▶ _Required task 1_
Write out, word for word, the part of the George Jones biography that opens with the words containing "New Zealand Parliament" and closes with "Oamuru in 1877.".
▶ _Required task 2_
Resume the George Jones biography, starting right after its last sentence.

▶ _Excerpted text_
= George Jones (New Zealand politician) =

New Zealand politician

George Jones (1844 – 16 December 1920) was a 19th-century member of parliament in Otago, New Zealand.

New Zealand Parliament
| Years | Term | Electorate |  | Party |  |
|---|---|---|---|---|---|
| 1880–1881 | 7th | Waitaki |  |  | Independent |

==Education and career==
Jones was born in Upper Hutt in 1844. He went to Australia with his parents, where he received his education at Scales Academy and then at the Geelong Grammar School. He learned his trade in printing and writing and returned to New Zealand in 1863, where he took up roles with the Christchurch newspapers Canterbury Standard (owned by Joseph Brittan), the Lyttelton Times, and then The Press. He moved to Ngaruawahia in 1872, where he set up the Waikato Times, selling it when he moved to Oamuru in 1877.

In 1877, Jones acquired the Oamaru Mail newspaper. That same year, Jones and his newspaper were caught up in a criminal libel case after Jones published an article accusing the Attorney-General Frederick Whitaker of sponsoring a Native Land Bill to assist in the acquisition of confiscated Māori land for himself and his friends. Jones was acquitted during that trial, which boosted the Evening Mails fortunes and public image. The New Zealand media hailed the outcome of the case as a victory for press freedom. Under Jones' leadership, the Oamaru Mail experienced a boom in advertising and circulation. He and his family retained control of the Oamaru Mail and the Invercargill-based Southland News.

▶ _Recorded information_
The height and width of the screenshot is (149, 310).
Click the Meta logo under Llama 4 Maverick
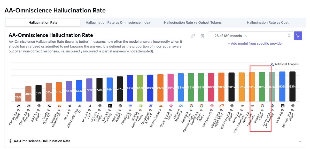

▶ _Final answer 1_
New Zealand Parliament
| Years | Term | Electorate |  | Party |  |
|---|---|---|---|---|---|
| 1880–1881 | 7th | Waitaki |  |  | Independent |

==Education and career==
Jones was born in Upper Hutt in 1844. He went to Australia with his parents, where he received his education at Scales Academy and then at the Geelong Grammar School. He learned his trade in printing and writing and returned to New Zealand in 1863, where he took up roles with the Christchurch newspapers Canterbury Standard (owned by Joseph Brittan), the Lyttelton Times, and then The Press. He moved to Ngaruawahia in 1872, where he set up the Waikato Times, selling it when he moved to Oamuru in 1877.

▶ _Final answer 2_
==Political career==
He represented the Waitaki electorate from to 1881, when he retired. He was appointed to the Legislative Council in 1895, until he died in 1920.

==Legacy==
Following Jones' death in 1920, his son E.A. Jones inherited the Oamaru Mail and became the governing director of both the Oamaru Mail and the Southland News; the latter of which had been acquired by Southland News Ltd. The two companies were run in tandem with each other.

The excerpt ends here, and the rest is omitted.